Salesforce issues new security alert tied to third customer attack spree in six months

Frames the campaign as another Salesforce customer attack wave associated with ShinyHunters-linked activity.

May 4, 2026
Canvas context

Edtech Firm Instructure Discloses Data Breach Amid Hacker Leak Threats

Early summary of confirmed data categories, containment steps, and ShinyHunters' attacker-claimed scale.

May 5, 2026
Attacker claim layer

Instructure hacker claims data theft from 8,800 schools, universities

Documents the claimed affected-institution list and attacker explanation of export/API access paths.

May 7, 2026
Canvas defacement

Canvas login portals hacked in mass ShinyHunters extortion campaign

Defacement phase, May 12 deadline, and extortion escalation against educational institutions.

May 7, 2026
Canvas follow-up

Hackers deface school login pages after claiming another Instructure hack

Includes Instructure spokesperson comments on Canvas being taken offline and the Free-For-Teacher account issue.

May 8, 2026
Service restoration

A Canvas outage tied to a cyberattack has wreaked havoc on colleges' final exam season

Same-day AP update: Canvas was available again for most users, some schools kept access blocked, and Instructure/Canvas no longer appeared on ShinyHunters' target site.

May 7-8, 2026
Mainstream hook

Canvas is online again after ShinyHunters threaten to leak schools' data

Restoration framing and current-news summary of the Canvas outage and extortion message.

Publication Note

OPTIC corpus use and current-news caveats

This article combines current reporting with local OPTIC extraction files, especially `extraction_results/expansion-shinyhunters-saas-data-theft.json` and the Mandiant normalized records for UNC6040, Salesforce data theft, Aura exposure, and Snowflake-style cloud extortion.
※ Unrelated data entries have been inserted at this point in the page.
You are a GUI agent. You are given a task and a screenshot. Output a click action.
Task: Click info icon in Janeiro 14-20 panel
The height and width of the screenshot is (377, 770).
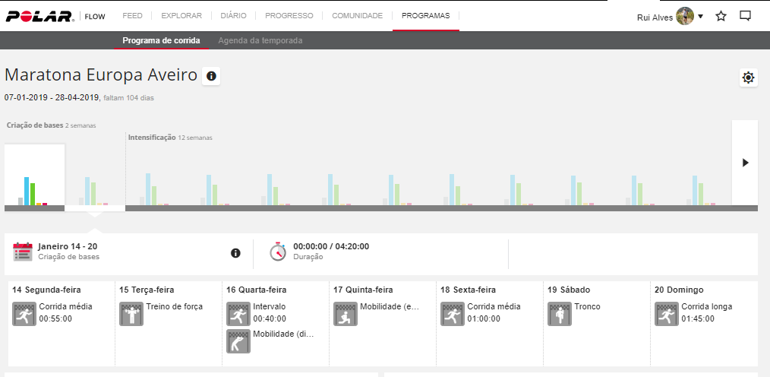pos(235,253)
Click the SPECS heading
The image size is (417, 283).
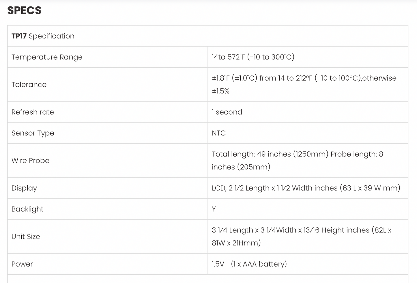coord(24,10)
The public Postgres snapshot in `opticlab/release-assets/optic-postgres-2026-04-07.dump` predates the May 2026 Canvas incident, so Canvas sits in the current-news section outside the April 7 database snapshot.

Confirmed facts

Use vendor statements and reputable reporting for data categories, service status, and containment actions.

Attacker claims

Scale numbers, school counts, and theft mechanics should stay explicitly labeled unless independently confirmed.

Google tracking names

Use UNC names when describing specific activity. Use ShinyHunters when describing public claims and ransom messages.

Current-news caveat

This story may need updates after the May 12 deadline, leak-site changes, or any final Instructure incident report.